Bayangan MutiaraAku yang mengira hubungan kita telah selesai, ternyata cerita kita masih ada banyak episode berikutnya yang perlu diceritakan. Aku masih tidak rela bila kamu tak berada di sampingku, tapi memang keadaan yang tidak memungkinkan untuk kita bersama lagi. Aku melakukan kesalahan besar yang selalu berulang kali kulakukan, yaitu aku yang membuka cerita baru padahal aku belum benar-benar sembuh, dan cerita antara aku dan kamu memang belum selesai, maafkan aku yang terburu-buru membuat cerita dengan orang lain, karena aku tahu bahwa keadaan yang membuatku seperti ini, kukira dengan caraku ini akan bisa membuat keadaan menjadi lebih baik dari pada sebelumnya.
Aku mengajakmu di sebuah tempat untuk mengajakmu kembali merangkai cerita secara diam-diam, namun berbeda dengan apa yang kuharapkan. Aku menemuimu untuk mengajukan bahwa aku ingin tetap bertahan, aku ingin mencintaimu kembali dan aku berharap kamu juga demikian. Betapa tersayatnya hati ini saat kudengar bahwa kamu ada yang mendekati, kamu pun bukan malah menjauhinya namun memberikan ruang pada semuanya, seperti kamu menebarkan perhatian kepada semua orang, betapa sakit perasaan ini bila saja kamu berbicara itu padaku. Perasaanmu ke aku juga telah hilang, kutahu karena kamu sendiri yang mengucapkan, aku ingin mundur karena hal ini, untuk apa aku berlarut-larut mengejarmu bila kamu saja tak menghargai perasaanku. Kamu juga mengatakan kemungkinan akan pindah tempat, bahkan pindah kampus, banyak alasan yang kamu utarakan, membuatku semakin sakit hati dan berserah. Kamu juga akan menutup pintu hatimu kembali, dengan kemunduranku, aku membuat sebuah keputusan serta kesepakatan. Aku ingin mengikhlaskanmu dengan caraku sendiri. Caraku ini dengan menjauh serta membuang perasaan apa pun tentangmu.

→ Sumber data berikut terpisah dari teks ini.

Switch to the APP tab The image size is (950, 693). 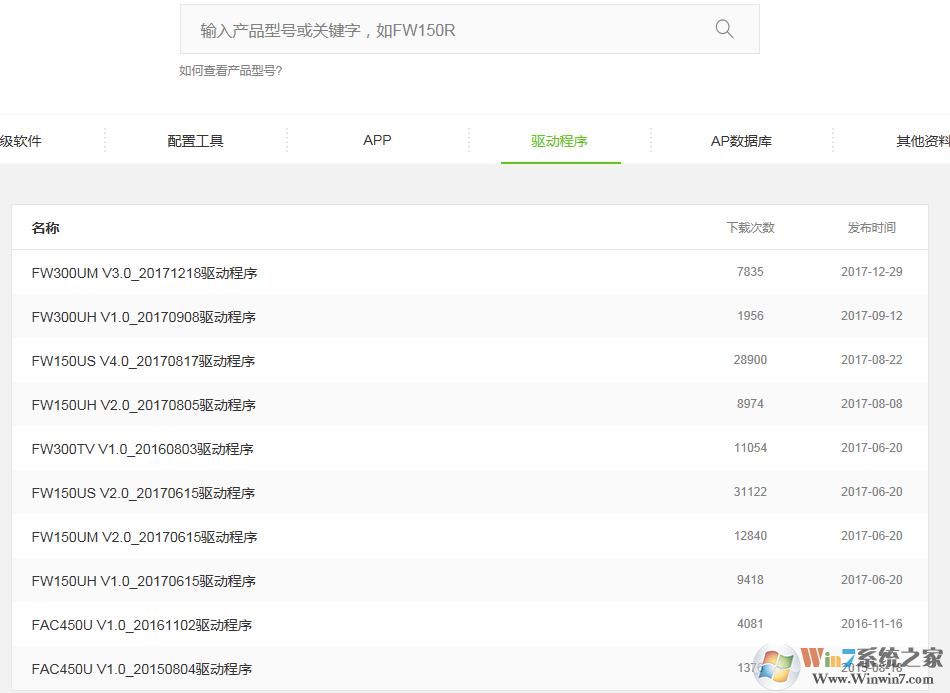pyautogui.click(x=377, y=140)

Aku memutuskan untuk berakhir dan kita seperti orang asing yang tak saling kenal, bukan seperti awal, namun ini lebih ke permasalahan. Kita tak lagi menyapa karena kesepakatan kita, aku coba walau itu sulit dan selalu saja mengganggu pikiranku. Kesepakatan yang kita buat bagai cermin yang sama antara nyata dan gambar di cermin, sebab kamu memberlakukanku seperti aku memberlakukanmu. Kita sama-sama menjalani kisah yang rumit, namun sama-sama bagi waktu. Bila aku mulai menyapamu, kamu pun diharap untuk kembali menyapaku, bila aku mulai mengobrol denganmu, kamu pun selayaknya mengobrol denganku dan seterusnya sampai kita benar-benar menemukan titik temunya.
Aku mengira perpustakaan akan menjadi tempat untukku berpeluang memiliki kamu kembali, namun ternyata rasamu telah habis total tak tersisa semenjak aku mengembalikan foto wajahmu, kamu mengira aku telah mengikhlaskanmu, namun sebenarnya aku menyimpan hal yang besar kepadamu.

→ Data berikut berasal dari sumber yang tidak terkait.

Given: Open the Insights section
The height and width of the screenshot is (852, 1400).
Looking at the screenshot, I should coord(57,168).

Aku meminta agar kita semakin jauh seperti orang asing yang tak saling sapa, bahkan berusaha untuk tidak bertemu dan selalu membuang muka bila tak sengaja bertemu. Kita mulai membiasakan seakan-akan tak saling mengenal satu sama lain. Waktu kita bertemu di hari sabtu waktu itu di sebuah tempat parkir, aku berusaha untuk mencari jalan agar tak berpapasan denganmu.

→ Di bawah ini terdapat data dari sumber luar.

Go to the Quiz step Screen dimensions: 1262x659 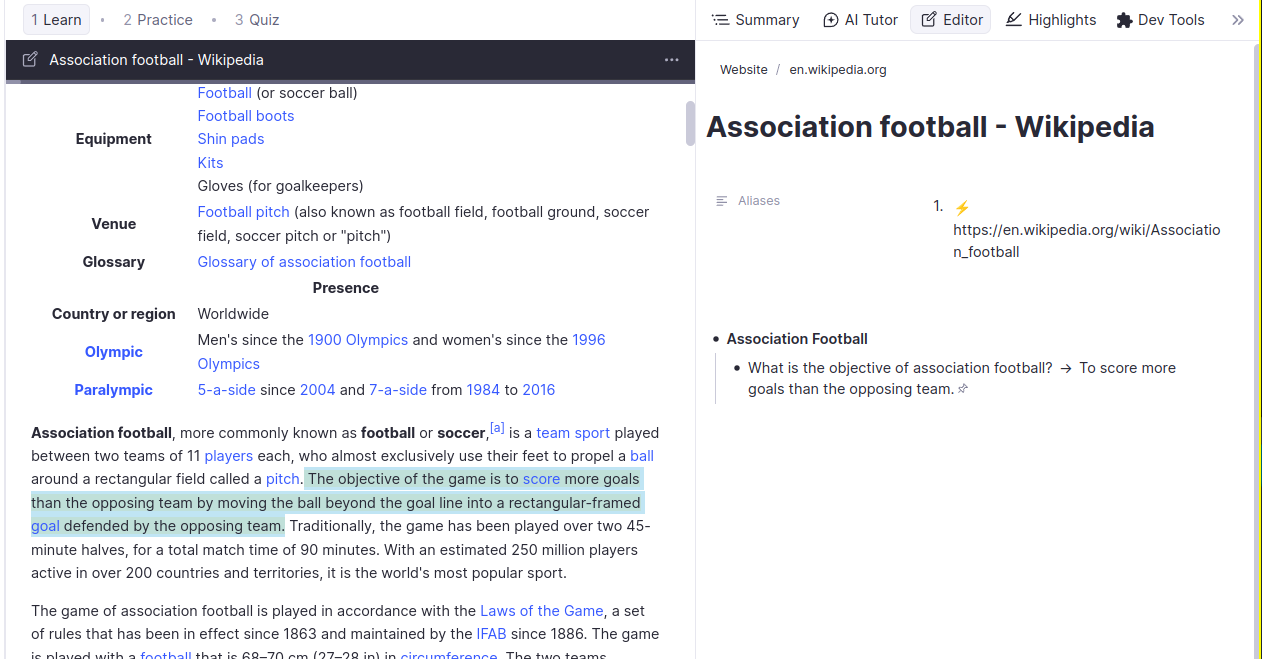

Dengan caraku menghindarimu justru akan membuatku sulit mengikhlaskanmu, walau sebenarnya dapat sedikit meringankan keadaanku. Aku yang menghindarimu membuat pikiranku selalu tersematkan padamu dan ternyata caraku salah. Aku merasa, dengan kita menjadi sahabat seperti dulu malah membuat kita semakin damai, kita bisa saling bercerita, dan kita memang benar-benar menjadi sahabat seperti dahulu. Kita saling menerima dan kamu menjadikanku rumah karena kita pernah mengatakan bahwa kita adalah best friend forever.
Keadaan memang membaik, kukira secara mutlak, namun tetap saja untuk sementara. Sebenarnya tahu, namun butuh orang untuk mengingatkan. Dalam perkara ini bukan mudah, juga bukan sulit, lebih tepatnya rumit, kadang lupa kalo kita salah minum obat, dan kita juga sebenarnya punya obatnya, karena kita pernah sembuh, namun terkadang memang lupa obat yang mana.
Aku hampir setiap hari berdoa agar cintaku ke kamu segera hilang dan aku mampu menutup cinta denganmu dan membuka dengan orang yang tepat. Bayanganmu selalu membuatku seketika ingat tentang segala hal yang berkaitan denganmu, maka doaku tak hanya agar mengikhlaskanmu, namun juga agar rasa cintaku kepadamu hilang tak tersisa.
Aku mulai merasa nyaman seketika kamu mulai berbicara padaku, ternyata denganku selalu menghindar bukan malah memperbaiki keadaan, namun hanya menjadi pengobat sementara, maka aku mulai mencoba berbicara padamu, aku mulai berdamai dan melunasi kesepakatan kita, aku ingin kita kembali damai bagai cermin yang sama antara sikapku dan sikapmu. Di sebuah obrolan online kita mulai berbicara dan menanyakan kabar dan kamu menunjukkan kepadaku sebuah lukisan karyamu, terlihat sederhana, namun ketika kamu menunjukkan kepadaku, itulah yang membuatku nyaman dan teringat masa-sama kita masih bersahabat. Aku pernah menghadiahkan sebuah lukisan gambar yang belum selesai kepadamu, dan kamu tunjukkan kepadaku dalam keadaan telah diwarnai, sederhana namun itu membuatku kembali nyaman dengan sikap hangatmu, kamu membayar rasa rinduku yang sekian pekan telah kutabung. Ketika kita asyik mengobrol, tak terduga masih saja ada yang menyukaimu sampai mengaitkanku, itu membuatku murka kembali walau aku berusaha menutupi di hadapanmu. Ternyata di balikku dia membenciku, itu membuatku semakin ingin meminta penjelasan kepadanya, tapi aku ingat tentang kenyataan, bahwa aku dan kamu bukanlah siapa-siapa.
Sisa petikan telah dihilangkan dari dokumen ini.